Population Novel Coronavirus (SARS-CoV-2) Spike Protein is qualitatively detected in Oropharyngeal swabs or Nasopharyngeal swab specimens by Immunochromatographic method. After mixing the population Oropharyngeal swabs or Nasopharyngeal swabs, the novel Coronavirus (SARS-CoV-2) Spike Protein in the sample to be tested is coupled with the fluorescently labeled novel coronavirus (SARS-CoV-2) antibody on the binding pad SARS-CoV-2 Spike Protein- To form a fluorescently labeled complex with the SARS-CoV-2 antibody. Due to chromatography, the SARS-CoV-2 Spike Protein-SARS-CoV-2 antibody diffuses across the fluorescently labeled complex nitrocellulose membrane. Within the detection line area, the SARS-CoV-2 Spike Protein-antibody complex binds to the antibody contained within the detection line area and displays a red band (with fluorescent lamp). The fluorescently labeled SARS-CoV-2 antibody spreads to the quality control line (C) region and is captured by sheep anti-mouse IgG to form red bands. The dedicated analyzer can read the results when the reaction is finished. The optical density of the control line and test line will be analyzed by fluorecare® MF-T1000 analyzer. SARS-CoV-2 Spike Protein concentration will be calculated with the preset calibration curve and results will be displayed in S/CO units.

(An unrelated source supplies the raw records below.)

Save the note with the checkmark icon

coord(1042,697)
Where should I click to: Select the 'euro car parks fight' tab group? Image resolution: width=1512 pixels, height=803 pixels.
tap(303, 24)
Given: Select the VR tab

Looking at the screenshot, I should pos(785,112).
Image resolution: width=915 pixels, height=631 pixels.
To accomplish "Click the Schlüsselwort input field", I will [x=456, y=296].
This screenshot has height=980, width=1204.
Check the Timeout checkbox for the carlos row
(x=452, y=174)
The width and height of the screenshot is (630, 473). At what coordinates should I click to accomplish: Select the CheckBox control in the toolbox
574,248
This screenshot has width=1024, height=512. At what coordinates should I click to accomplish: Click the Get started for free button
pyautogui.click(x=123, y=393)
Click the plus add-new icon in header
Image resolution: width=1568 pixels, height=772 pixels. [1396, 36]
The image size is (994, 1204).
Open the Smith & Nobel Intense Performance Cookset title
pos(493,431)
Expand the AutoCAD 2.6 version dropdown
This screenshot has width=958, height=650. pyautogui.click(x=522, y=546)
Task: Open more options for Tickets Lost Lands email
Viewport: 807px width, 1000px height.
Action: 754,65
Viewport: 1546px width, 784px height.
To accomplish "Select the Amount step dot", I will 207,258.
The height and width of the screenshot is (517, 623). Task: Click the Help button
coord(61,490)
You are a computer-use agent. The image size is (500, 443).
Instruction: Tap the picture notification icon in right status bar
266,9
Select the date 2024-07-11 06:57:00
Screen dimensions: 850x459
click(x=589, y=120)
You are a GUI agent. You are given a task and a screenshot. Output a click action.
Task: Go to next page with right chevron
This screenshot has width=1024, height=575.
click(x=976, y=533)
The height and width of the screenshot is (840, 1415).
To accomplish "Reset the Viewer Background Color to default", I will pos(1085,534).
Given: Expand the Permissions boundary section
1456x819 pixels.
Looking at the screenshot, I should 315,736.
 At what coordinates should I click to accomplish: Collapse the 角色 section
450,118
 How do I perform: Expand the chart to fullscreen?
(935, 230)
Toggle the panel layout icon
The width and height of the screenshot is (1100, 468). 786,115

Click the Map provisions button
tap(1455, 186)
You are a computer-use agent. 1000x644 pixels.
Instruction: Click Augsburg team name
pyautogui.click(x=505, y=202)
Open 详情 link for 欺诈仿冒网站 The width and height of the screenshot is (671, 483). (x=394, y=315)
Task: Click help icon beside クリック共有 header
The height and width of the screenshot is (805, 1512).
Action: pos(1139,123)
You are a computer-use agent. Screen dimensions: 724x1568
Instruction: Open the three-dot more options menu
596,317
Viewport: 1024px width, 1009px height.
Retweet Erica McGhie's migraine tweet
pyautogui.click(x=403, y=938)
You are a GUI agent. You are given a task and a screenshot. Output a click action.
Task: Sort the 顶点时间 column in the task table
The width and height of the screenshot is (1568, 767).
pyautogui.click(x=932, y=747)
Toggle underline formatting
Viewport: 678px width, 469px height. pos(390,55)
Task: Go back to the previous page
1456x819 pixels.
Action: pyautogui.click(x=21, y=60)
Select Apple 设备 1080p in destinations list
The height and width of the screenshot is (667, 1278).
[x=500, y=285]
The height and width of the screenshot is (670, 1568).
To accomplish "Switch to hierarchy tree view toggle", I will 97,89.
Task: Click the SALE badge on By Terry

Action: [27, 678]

1.This kit is a qualitative test and is used for in vitro ancillary diagnosis only.
2.With the limit obtained from the Spike Protein detection reagent method, the minimum limit of detection (sensitivity analysis) is usually lower than that of the nucleic acid reagent. Therefore, the researcher should pay attention to possible false negative situations. The investigator should also look at patients' symptoms. Further testing, including nucleic acid tests for suspected negative results, is recommended to aid decision making.
3.Improper sampling, handling, processing and low virus content in samples can cause false negatives.
4.Test results for this reagent are for clinical reference only and should not be used as the sole basis for clinical diagnosis and treatment. The definitive diagnosis of the disease should be based on a comprehensive assessment of all clinical conditions and laboratory results once made.